フォースは諸国行脚と称してのグルメツアーや着飾りの派手さで悪目立ちする存在、英理・ロレンスは長男の代理を勤めるほど誰もが一目を置く優秀な存在。どちらも各々の目的のために諸国を旅しており、英理は、フォースをある貴族のパーティで見かけて興味を持ち、フォースの使用人であり特殊な技能を持つりくをきっかけに同行する機会が増えるという展開。

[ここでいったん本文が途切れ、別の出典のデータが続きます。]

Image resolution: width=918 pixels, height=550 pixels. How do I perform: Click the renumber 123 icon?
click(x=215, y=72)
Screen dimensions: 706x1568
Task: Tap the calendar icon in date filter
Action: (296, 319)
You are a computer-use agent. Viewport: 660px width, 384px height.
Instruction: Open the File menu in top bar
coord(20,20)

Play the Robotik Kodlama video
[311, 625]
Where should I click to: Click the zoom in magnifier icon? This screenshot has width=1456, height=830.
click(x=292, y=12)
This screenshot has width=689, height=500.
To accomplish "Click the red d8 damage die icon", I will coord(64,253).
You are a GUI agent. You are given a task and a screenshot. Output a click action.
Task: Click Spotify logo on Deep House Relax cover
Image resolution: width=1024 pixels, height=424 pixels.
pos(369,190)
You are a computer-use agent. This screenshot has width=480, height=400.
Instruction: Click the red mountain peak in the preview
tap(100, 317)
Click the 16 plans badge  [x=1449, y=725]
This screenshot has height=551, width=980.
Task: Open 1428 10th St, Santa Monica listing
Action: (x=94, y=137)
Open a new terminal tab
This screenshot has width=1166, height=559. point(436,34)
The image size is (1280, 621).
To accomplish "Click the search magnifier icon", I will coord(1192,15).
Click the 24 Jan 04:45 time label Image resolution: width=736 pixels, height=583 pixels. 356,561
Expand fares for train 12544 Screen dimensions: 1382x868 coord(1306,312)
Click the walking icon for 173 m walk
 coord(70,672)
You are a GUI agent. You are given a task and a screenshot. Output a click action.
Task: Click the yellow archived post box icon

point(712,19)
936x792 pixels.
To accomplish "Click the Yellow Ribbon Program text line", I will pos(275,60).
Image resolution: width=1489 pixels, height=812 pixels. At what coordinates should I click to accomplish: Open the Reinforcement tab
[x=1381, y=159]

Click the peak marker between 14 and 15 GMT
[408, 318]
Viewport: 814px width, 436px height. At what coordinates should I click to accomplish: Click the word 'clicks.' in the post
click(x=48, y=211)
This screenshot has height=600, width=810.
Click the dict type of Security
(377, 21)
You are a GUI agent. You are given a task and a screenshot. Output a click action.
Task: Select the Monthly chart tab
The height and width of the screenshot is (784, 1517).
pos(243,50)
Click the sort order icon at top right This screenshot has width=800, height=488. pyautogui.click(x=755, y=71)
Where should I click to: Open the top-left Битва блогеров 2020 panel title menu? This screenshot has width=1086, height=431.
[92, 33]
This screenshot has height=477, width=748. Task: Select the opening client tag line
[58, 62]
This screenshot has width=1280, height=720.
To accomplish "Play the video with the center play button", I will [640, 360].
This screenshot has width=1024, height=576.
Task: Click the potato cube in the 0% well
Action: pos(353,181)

話の筋としてはこれという明確さがないぼやーんとした印象を受けます。でも惹きつけられる魅力が多分にあるのです。この話って何が主題かと思いあぐねていたら、折り返しのコメントに、タイトルの候補に有閑貴族とあったのを見てものすごく納得しました。
おそらく主人公はフォースかと思うのですが、物語の主たる視点は、いまのところ英理側です。常識では行わないだろう行動をする一方で、考えなしでもなく独自の価値観を持っており、確固たる己の能力を持つ人脈を持つフォース、彼の使用人2人の使用人らしかぬ主人に対する態度、りくの特殊な能力などなどが気になるというかんじ。
フォースやりくの言動には含みとか謎が内包されているようで、彼らを観察する英理の心情はほぼ読者のものでもあり。フォースたちの奇妙さも目立ちますが、英理のモノローグもぼやっとしているとかテンポがゆっくりというか独特で印象的でした。
フォース側3人の旅の目的とか彼らの関係とか、英理側の家事情とか、これらは伏線になってるのかなあ。
あっと驚く謎が出てくるのかそれともこのまま煙に巻いたような展開で終了するのかとても気になるタイトル。